§ **Source document**:
>> Start
Here is another view of the data, using layering and selections to allow zooming-in
hover = alt.selection_single(on='mouseover', nearest=True, fields=['state'], empty='none')
line = alt.Chart().mark_line().encode(
alt.X('YEAR:Q',
scale=alt.Scale(zero=False),
axis=alt.Axis(format='f', title='year')
),
alt.Y('incidence:Q', axis=alt.Axis(title='measles incidence')),
detail='state:N',
opacity=alt.condition(hover, alt.value(1.0), alt.value(0.1))
).properties(
width=800,
height=300
)
point = line.mark_point().encode(
opacity=alt.value(0.0)
).properties(
selection=hover
)
>> End
§ **Records from a pointing dataset**:
>> Start
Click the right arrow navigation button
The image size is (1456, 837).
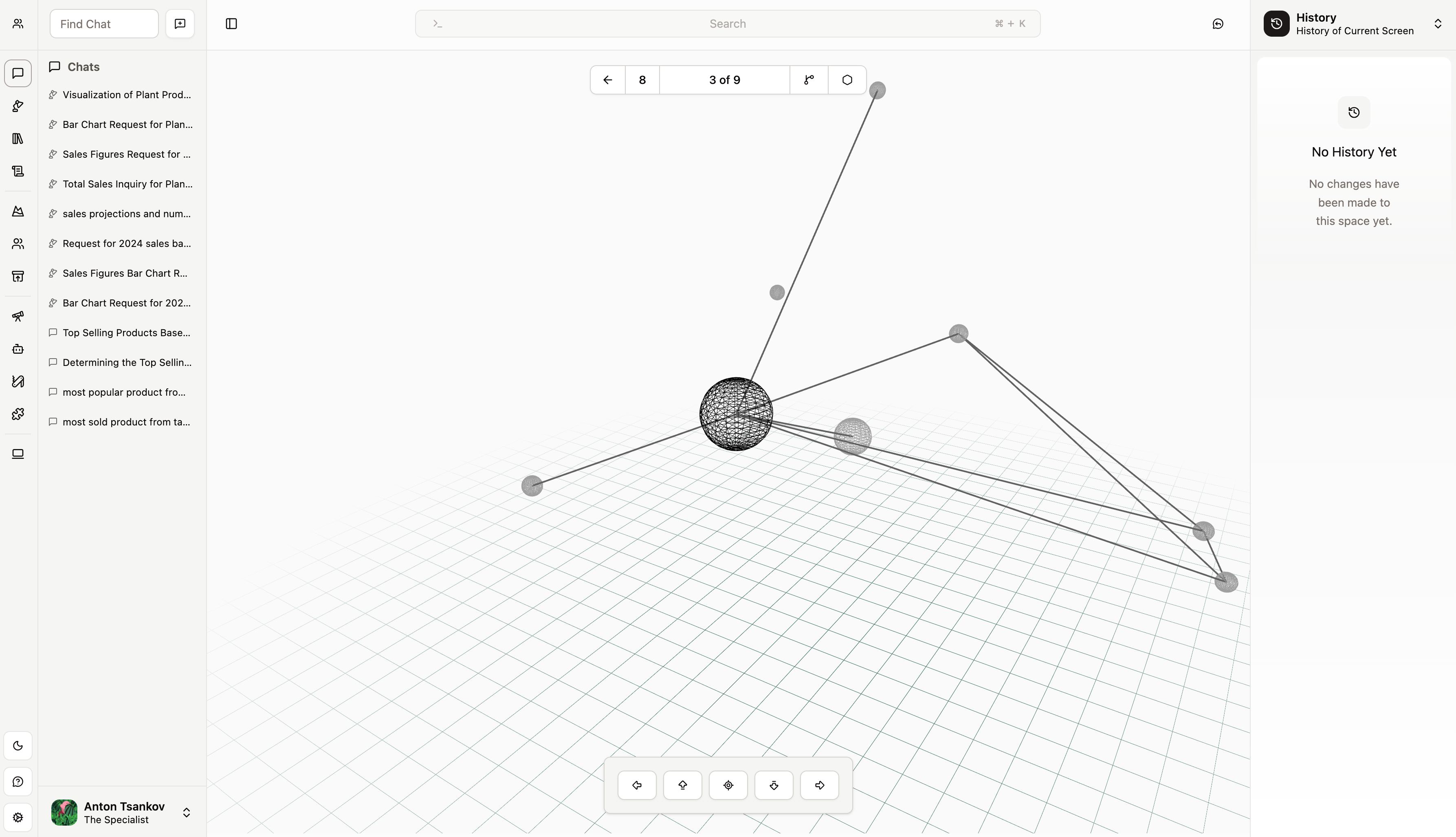(x=819, y=785)
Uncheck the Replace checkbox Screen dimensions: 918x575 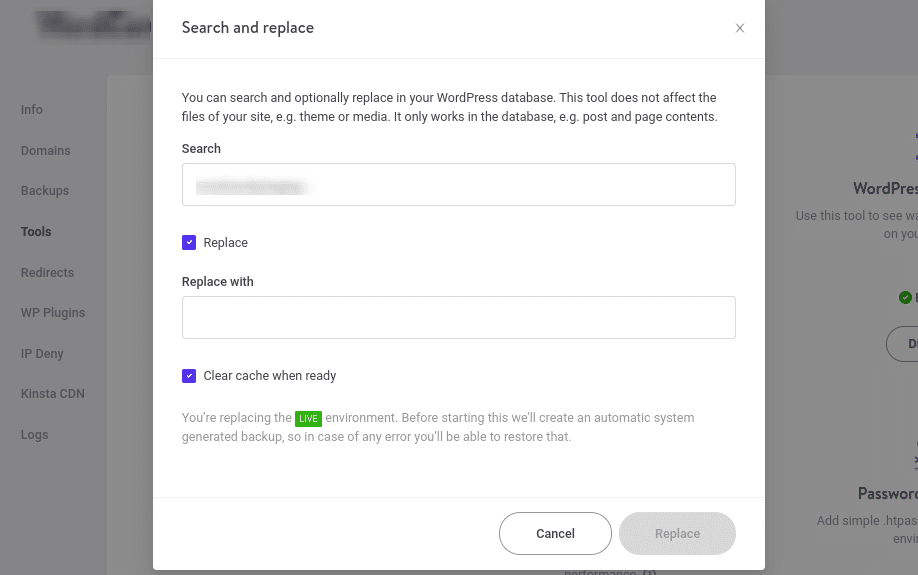[189, 243]

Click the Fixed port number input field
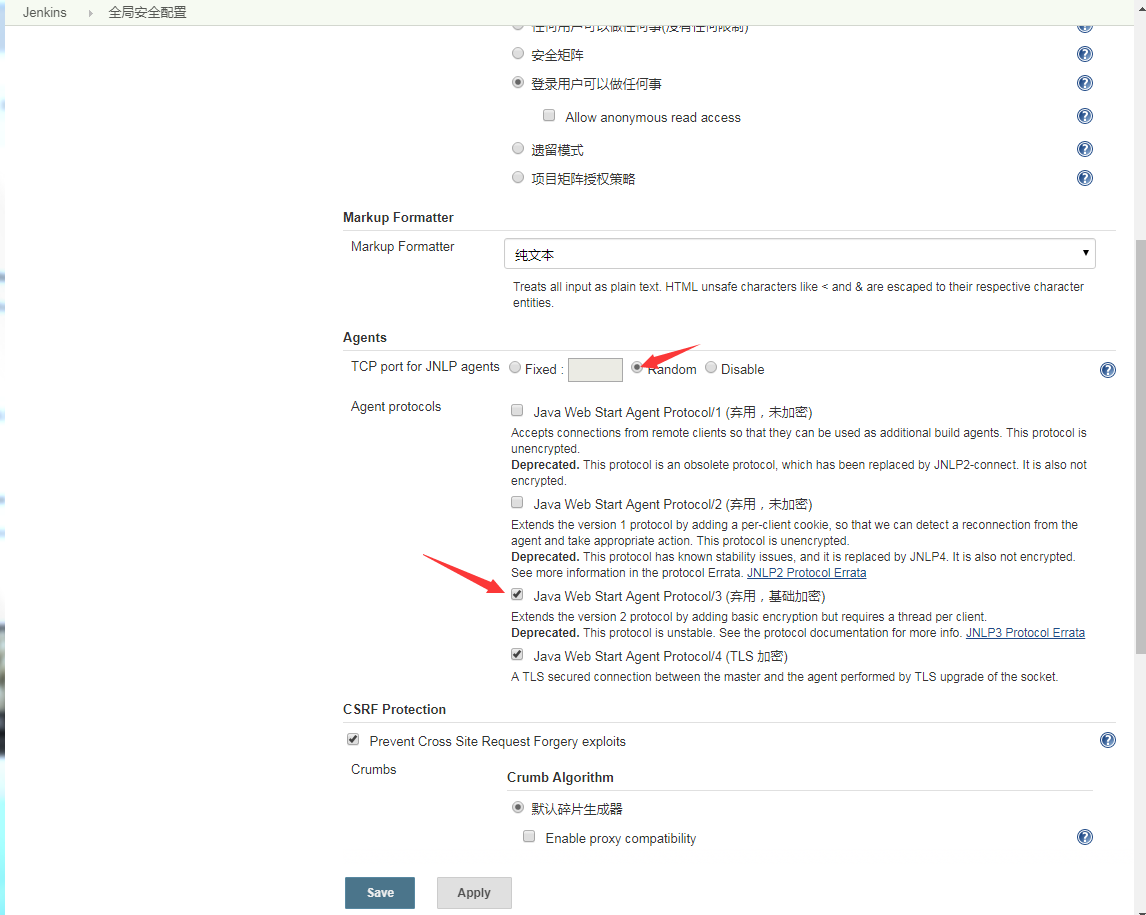(595, 369)
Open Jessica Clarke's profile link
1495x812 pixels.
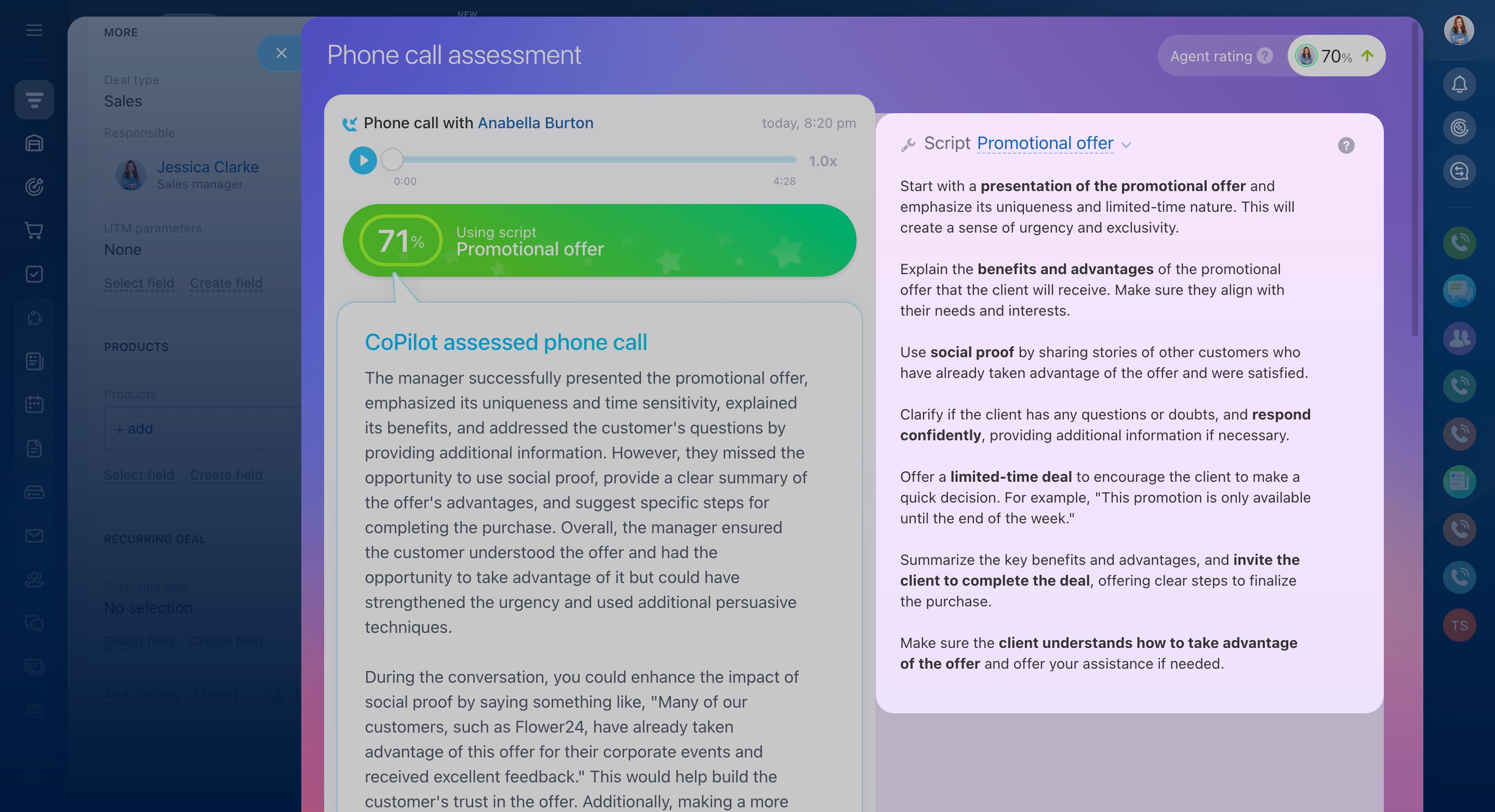pos(207,167)
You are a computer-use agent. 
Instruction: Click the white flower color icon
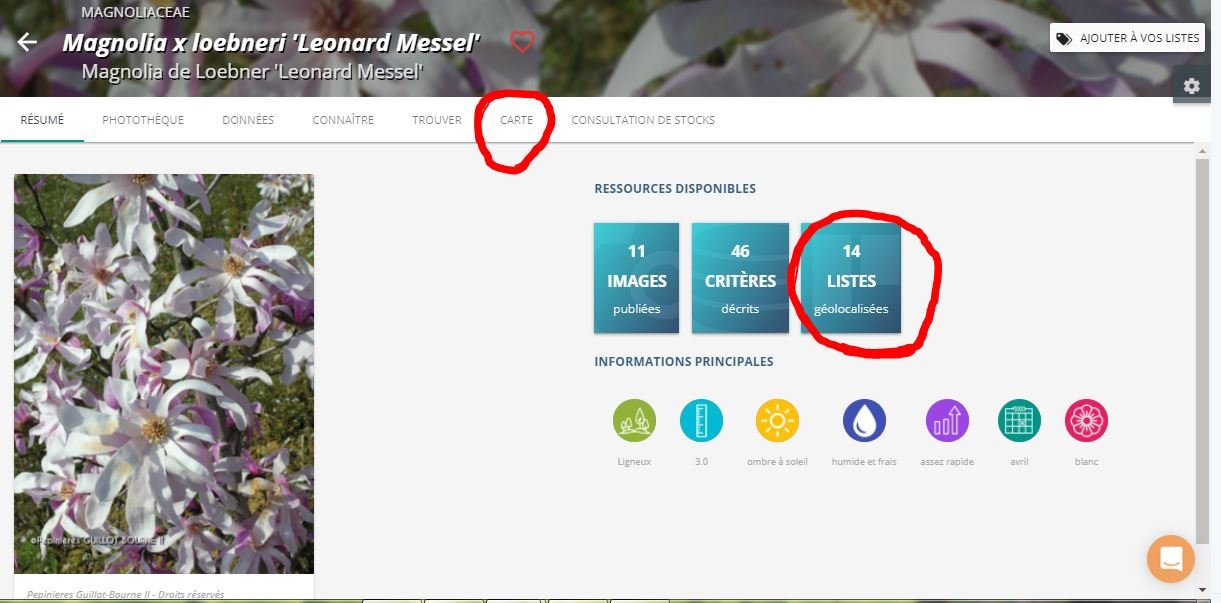point(1086,421)
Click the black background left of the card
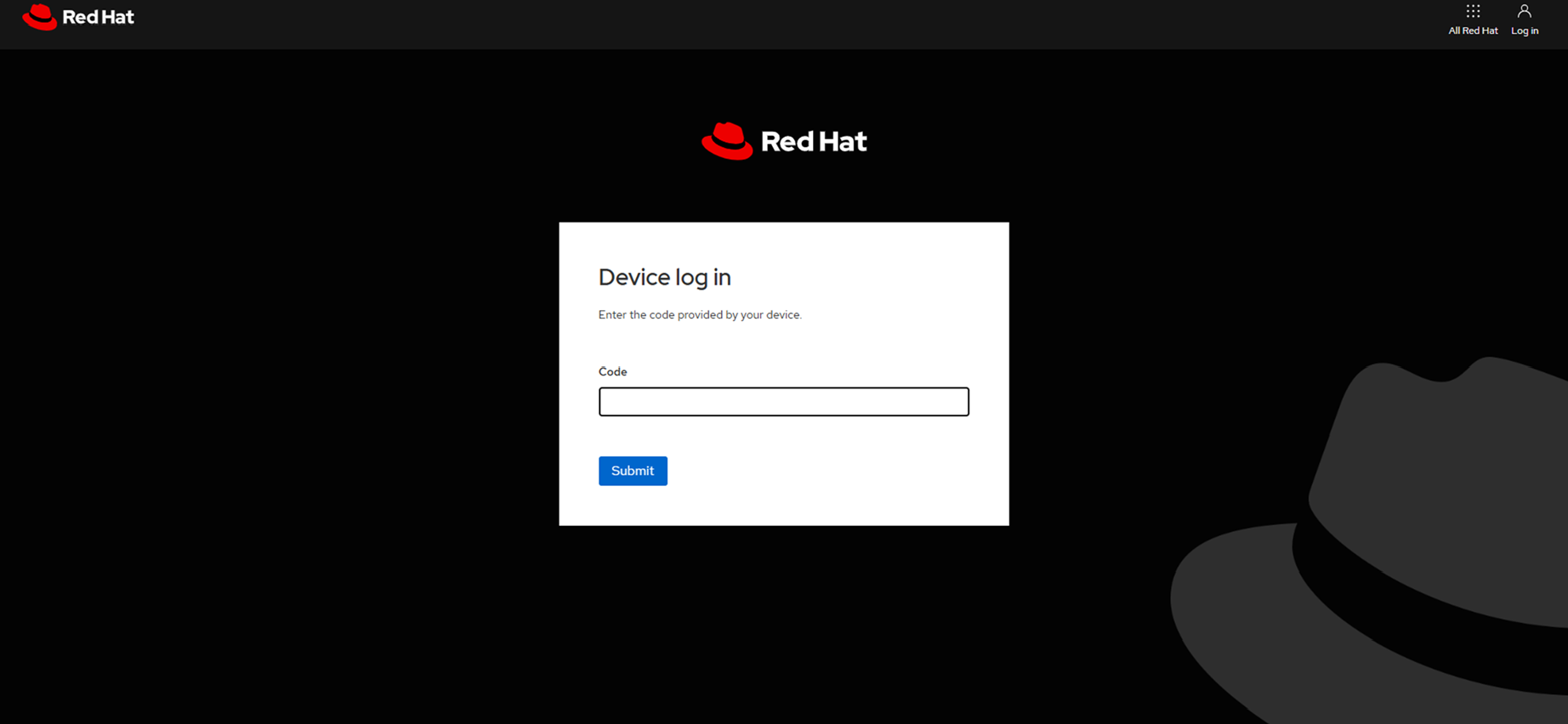This screenshot has width=1568, height=724. (x=281, y=374)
>> End
§ **Requests**:
1 > List every keyword argument passed to alt.selection_single in the zoomable line chart code.
2 > Write the next few lines of the zoomable line chart code, continuing after its last line.

§ **Final answers**:
1 > on, nearest, fields, empty

2 >
mean = alt.Chart().mark_line().encode(
x=alt.X('YEAR:Q', scale=alt.Scale(zero=False)),
y='mean(incidence):Q',
color=alt.value('black')
)
text = alt.Chart().mark_text(align='right').encode(
x='min(YEAR):Q',
y='mean(incidence):Q',
text='state:N',
detail='state:N',
opacity=alt.condition(hover, alt.value(1.0), alt.value(0.0))
)
alt.layer(point, line, mean, text, data=measles).interactive(bind_y=False)